**Task item**.
All lines with the word "dropdown" must be pulled from the entries below.

Data items:
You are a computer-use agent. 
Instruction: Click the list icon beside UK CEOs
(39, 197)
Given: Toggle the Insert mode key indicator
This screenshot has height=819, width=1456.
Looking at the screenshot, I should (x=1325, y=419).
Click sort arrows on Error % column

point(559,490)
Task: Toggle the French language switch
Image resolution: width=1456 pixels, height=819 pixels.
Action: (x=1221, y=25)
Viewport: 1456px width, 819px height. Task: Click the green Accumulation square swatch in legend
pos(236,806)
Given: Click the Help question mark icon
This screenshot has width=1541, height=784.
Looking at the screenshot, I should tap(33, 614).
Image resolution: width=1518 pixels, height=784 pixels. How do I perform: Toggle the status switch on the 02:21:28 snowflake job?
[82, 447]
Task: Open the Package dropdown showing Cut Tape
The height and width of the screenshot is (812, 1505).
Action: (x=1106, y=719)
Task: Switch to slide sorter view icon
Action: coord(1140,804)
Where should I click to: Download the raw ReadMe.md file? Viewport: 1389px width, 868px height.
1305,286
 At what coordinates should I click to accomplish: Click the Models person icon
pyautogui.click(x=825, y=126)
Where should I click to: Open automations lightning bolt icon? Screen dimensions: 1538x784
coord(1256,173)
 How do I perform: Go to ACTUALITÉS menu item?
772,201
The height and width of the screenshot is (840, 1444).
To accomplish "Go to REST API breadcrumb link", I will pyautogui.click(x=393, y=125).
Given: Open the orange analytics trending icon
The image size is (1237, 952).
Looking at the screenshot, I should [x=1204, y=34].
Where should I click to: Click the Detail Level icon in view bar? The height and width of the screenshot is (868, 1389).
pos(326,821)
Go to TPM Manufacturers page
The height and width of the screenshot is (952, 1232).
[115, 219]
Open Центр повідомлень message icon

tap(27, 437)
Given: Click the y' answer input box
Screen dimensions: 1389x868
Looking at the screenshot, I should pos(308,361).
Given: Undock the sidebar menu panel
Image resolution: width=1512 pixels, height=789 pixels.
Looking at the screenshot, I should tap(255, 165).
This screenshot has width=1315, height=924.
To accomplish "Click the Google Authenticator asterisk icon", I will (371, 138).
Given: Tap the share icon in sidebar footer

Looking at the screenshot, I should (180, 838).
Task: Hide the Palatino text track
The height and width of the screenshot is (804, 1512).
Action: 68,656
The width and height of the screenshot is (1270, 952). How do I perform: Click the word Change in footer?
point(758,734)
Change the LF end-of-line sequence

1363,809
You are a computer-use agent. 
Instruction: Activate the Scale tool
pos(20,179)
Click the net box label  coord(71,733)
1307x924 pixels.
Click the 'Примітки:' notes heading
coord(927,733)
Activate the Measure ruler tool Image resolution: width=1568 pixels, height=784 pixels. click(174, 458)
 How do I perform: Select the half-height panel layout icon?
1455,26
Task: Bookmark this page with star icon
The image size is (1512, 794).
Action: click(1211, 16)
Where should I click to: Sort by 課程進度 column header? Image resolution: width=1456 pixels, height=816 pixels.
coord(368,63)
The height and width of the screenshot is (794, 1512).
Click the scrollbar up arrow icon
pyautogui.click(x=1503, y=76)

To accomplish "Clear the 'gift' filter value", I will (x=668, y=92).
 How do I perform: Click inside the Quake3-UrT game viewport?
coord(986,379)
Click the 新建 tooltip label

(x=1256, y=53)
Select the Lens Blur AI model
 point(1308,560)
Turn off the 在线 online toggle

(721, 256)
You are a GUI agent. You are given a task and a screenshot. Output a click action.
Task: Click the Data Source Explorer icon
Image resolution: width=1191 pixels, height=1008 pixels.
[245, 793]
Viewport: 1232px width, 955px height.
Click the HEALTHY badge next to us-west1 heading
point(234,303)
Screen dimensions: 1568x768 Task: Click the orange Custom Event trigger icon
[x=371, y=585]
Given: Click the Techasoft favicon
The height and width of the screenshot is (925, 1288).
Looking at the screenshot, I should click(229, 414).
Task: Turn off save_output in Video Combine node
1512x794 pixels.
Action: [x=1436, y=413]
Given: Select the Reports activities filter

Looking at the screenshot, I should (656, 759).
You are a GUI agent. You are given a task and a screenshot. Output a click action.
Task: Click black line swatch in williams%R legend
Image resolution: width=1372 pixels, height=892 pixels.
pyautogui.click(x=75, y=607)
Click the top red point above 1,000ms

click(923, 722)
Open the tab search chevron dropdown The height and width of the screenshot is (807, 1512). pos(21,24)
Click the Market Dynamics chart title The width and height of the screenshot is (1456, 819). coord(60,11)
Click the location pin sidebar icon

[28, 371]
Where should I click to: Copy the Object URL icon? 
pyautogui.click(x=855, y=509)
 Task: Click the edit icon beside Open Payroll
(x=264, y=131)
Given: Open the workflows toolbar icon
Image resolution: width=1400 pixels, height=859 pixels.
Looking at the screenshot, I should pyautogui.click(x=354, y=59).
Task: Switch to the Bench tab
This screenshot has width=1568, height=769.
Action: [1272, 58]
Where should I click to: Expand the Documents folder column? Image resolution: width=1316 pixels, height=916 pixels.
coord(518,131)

**Reply to the task**.
Task: Open the Package dropdown showing Cut Tape
Open the tab search chevron dropdown The height and width of the screenshot is (807, 1512). pos(21,24)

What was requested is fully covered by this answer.